(Source data)
···
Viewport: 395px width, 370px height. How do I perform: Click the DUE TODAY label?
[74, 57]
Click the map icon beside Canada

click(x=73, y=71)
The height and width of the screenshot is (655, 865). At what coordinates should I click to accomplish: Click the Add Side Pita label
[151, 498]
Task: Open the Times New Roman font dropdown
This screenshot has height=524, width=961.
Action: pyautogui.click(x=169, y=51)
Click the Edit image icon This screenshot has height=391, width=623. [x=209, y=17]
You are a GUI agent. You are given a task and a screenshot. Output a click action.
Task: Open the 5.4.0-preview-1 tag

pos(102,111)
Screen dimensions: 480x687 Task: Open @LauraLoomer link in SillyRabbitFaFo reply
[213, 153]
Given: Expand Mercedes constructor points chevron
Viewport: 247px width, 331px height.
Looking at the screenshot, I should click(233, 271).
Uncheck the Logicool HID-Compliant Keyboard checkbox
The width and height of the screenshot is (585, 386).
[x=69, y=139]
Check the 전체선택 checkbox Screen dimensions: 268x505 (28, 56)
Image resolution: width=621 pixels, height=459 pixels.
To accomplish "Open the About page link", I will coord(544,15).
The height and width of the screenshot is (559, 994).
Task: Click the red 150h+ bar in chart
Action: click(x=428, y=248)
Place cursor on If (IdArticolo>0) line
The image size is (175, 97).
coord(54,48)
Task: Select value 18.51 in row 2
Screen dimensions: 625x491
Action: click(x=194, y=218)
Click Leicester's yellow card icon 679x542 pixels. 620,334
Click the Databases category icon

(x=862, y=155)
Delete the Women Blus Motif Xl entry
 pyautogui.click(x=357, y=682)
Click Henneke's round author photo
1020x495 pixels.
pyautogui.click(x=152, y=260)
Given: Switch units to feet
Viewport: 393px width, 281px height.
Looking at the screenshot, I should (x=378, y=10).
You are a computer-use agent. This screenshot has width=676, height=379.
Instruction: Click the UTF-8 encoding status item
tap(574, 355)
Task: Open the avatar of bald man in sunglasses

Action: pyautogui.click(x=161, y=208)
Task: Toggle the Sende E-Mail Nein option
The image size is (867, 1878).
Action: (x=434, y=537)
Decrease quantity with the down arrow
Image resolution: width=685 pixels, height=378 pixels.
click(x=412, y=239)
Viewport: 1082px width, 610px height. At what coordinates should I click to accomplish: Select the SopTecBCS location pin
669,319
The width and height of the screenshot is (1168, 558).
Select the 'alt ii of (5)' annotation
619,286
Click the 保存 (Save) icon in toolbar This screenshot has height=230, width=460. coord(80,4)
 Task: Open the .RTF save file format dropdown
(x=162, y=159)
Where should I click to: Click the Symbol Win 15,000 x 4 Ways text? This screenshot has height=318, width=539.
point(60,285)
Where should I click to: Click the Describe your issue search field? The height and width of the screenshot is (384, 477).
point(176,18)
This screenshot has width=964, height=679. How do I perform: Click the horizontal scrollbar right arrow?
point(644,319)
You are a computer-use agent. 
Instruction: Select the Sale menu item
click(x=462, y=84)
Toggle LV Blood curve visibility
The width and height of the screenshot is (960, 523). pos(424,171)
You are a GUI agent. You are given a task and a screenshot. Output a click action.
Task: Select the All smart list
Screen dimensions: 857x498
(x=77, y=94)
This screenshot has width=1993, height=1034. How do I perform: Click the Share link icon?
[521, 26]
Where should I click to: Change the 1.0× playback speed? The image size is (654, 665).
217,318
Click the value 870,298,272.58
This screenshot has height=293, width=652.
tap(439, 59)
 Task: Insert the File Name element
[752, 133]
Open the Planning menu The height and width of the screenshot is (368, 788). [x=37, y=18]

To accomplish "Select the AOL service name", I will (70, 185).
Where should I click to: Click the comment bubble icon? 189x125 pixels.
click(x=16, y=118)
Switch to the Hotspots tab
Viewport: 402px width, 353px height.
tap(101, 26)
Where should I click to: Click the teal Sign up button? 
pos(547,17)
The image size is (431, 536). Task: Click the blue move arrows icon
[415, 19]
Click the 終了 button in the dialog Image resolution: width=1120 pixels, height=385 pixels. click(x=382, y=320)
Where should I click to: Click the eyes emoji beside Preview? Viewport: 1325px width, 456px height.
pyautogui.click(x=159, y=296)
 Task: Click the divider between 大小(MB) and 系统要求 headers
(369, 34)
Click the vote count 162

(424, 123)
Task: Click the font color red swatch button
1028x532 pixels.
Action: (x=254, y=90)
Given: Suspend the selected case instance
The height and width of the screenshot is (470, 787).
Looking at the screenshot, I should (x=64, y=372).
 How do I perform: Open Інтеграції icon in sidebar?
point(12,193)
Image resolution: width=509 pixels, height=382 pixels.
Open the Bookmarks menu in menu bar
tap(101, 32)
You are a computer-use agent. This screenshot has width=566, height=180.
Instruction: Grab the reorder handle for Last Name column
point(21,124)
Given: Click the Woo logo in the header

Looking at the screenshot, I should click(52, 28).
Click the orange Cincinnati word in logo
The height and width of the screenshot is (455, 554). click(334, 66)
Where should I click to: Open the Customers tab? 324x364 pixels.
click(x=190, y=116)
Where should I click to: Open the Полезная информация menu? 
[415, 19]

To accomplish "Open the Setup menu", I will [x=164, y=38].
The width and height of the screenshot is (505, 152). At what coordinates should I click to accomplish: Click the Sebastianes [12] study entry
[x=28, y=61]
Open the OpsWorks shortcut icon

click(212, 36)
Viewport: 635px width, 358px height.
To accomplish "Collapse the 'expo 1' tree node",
···
=== What the task requires ===
All entries must be given again exactly.

=== Response area ===
Viewport: 395px width, 370px height. How do I perform: Click the DUE TODAY label?
[74, 57]
Click the map icon beside Canada

click(x=73, y=71)
The height and width of the screenshot is (655, 865). At what coordinates should I click to accomplish: Click the Add Side Pita label
[151, 498]
Task: Open the Times New Roman font dropdown
This screenshot has height=524, width=961.
Action: pyautogui.click(x=169, y=51)
Click the Edit image icon This screenshot has height=391, width=623. [x=209, y=17]
You are a GUI agent. You are given a task and a screenshot. Output a click action.
Task: Open the 5.4.0-preview-1 tag

pos(102,111)
Screen dimensions: 480x687 Task: Open @LauraLoomer link in SillyRabbitFaFo reply
[213, 153]
Given: Expand Mercedes constructor points chevron
Viewport: 247px width, 331px height.
Looking at the screenshot, I should click(233, 271).
Uncheck the Logicool HID-Compliant Keyboard checkbox
The width and height of the screenshot is (585, 386).
[x=69, y=139]
Check the 전체선택 checkbox Screen dimensions: 268x505 (28, 56)
Image resolution: width=621 pixels, height=459 pixels.
To accomplish "Open the About page link", I will coord(544,15).
The height and width of the screenshot is (559, 994).
Task: Click the red 150h+ bar in chart
Action: click(x=428, y=248)
Place cursor on If (IdArticolo>0) line
The image size is (175, 97).
coord(54,48)
Task: Select value 18.51 in row 2
Screen dimensions: 625x491
Action: click(x=194, y=218)
Click Leicester's yellow card icon 679x542 pixels. 620,334
Click the Databases category icon

(x=862, y=155)
Delete the Women Blus Motif Xl entry
 pyautogui.click(x=357, y=682)
Click Henneke's round author photo
1020x495 pixels.
pyautogui.click(x=152, y=260)
Given: Switch units to feet
Viewport: 393px width, 281px height.
Looking at the screenshot, I should (x=378, y=10).
You are a computer-use agent. This screenshot has width=676, height=379.
Instruction: Click the UTF-8 encoding status item
tap(574, 355)
Task: Open the avatar of bald man in sunglasses

Action: pyautogui.click(x=161, y=208)
Task: Toggle the Sende E-Mail Nein option
The image size is (867, 1878).
Action: (x=434, y=537)
Decrease quantity with the down arrow
Image resolution: width=685 pixels, height=378 pixels.
click(x=412, y=239)
Viewport: 1082px width, 610px height. At what coordinates should I click to accomplish: Select the SopTecBCS location pin
669,319
The width and height of the screenshot is (1168, 558).
Select the 'alt ii of (5)' annotation
619,286
Click the 保存 (Save) icon in toolbar This screenshot has height=230, width=460. coord(80,4)
 Task: Open the .RTF save file format dropdown
(x=162, y=159)
Where should I click to: Click the Symbol Win 15,000 x 4 Ways text? This screenshot has height=318, width=539.
point(60,285)
Where should I click to: Click the Describe your issue search field? The height and width of the screenshot is (384, 477).
point(176,18)
This screenshot has width=964, height=679. How do I perform: Click the horizontal scrollbar right arrow?
point(644,319)
You are a computer-use agent. 
Instruction: Select the Sale menu item
click(x=462, y=84)
Toggle LV Blood curve visibility
The width and height of the screenshot is (960, 523). pos(424,171)
You are a GUI agent. You are given a task and a screenshot. Output a click action.
Task: Select the All smart list
Screen dimensions: 857x498
(x=77, y=94)
This screenshot has width=1993, height=1034. How do I perform: Click the Share link icon?
[521, 26]
Where should I click to: Change the 1.0× playback speed? The image size is (654, 665).
217,318
Click the value 870,298,272.58
This screenshot has height=293, width=652.
tap(439, 59)
 Task: Insert the File Name element
[752, 133]
Open the Planning menu The height and width of the screenshot is (368, 788). [x=37, y=18]

To accomplish "Select the AOL service name", I will (70, 185).
Where should I click to: Click the comment bubble icon? 189x125 pixels.
click(x=16, y=118)
Switch to the Hotspots tab
Viewport: 402px width, 353px height.
tap(101, 26)
Where should I click to: Click the teal Sign up button? 
pos(547,17)
The image size is (431, 536). Task: Click the blue move arrows icon
[415, 19]
Click the 終了 button in the dialog Image resolution: width=1120 pixels, height=385 pixels. click(x=382, y=320)
Where should I click to: Click the eyes emoji beside Preview? Viewport: 1325px width, 456px height.
pyautogui.click(x=159, y=296)
 Task: Click the divider between 大小(MB) and 系统要求 headers
(369, 34)
Click the vote count 162

(424, 123)
Task: Click the font color red swatch button
1028x532 pixels.
Action: (x=254, y=90)
Given: Suspend the selected case instance
The height and width of the screenshot is (470, 787).
Looking at the screenshot, I should (x=64, y=372).
 How do I perform: Open Інтеграції icon in sidebar?
point(12,193)
Image resolution: width=509 pixels, height=382 pixels.
Open the Bookmarks menu in menu bar
tap(101, 32)
You are a computer-use agent. This screenshot has width=566, height=180.
Instruction: Grab the reorder handle for Last Name column
point(21,124)
Given: Click the Woo logo in the header

Looking at the screenshot, I should click(52, 28).
Click the orange Cincinnati word in logo
The height and width of the screenshot is (455, 554). click(334, 66)
Where should I click to: Open the Customers tab? 324x364 pixels.
click(x=190, y=116)
Where should I click to: Open the Полезная информация menu? 
[415, 19]

To accomplish "Open the Setup menu", I will [x=164, y=38].
The width and height of the screenshot is (505, 152). At what coordinates should I click to accomplish: Click the Sebastianes [12] study entry
[x=28, y=61]
Open the OpsWorks shortcut icon

click(212, 36)
Viewport: 635px width, 358px height.
To accomplish "Collapse the 'expo 1' tree node",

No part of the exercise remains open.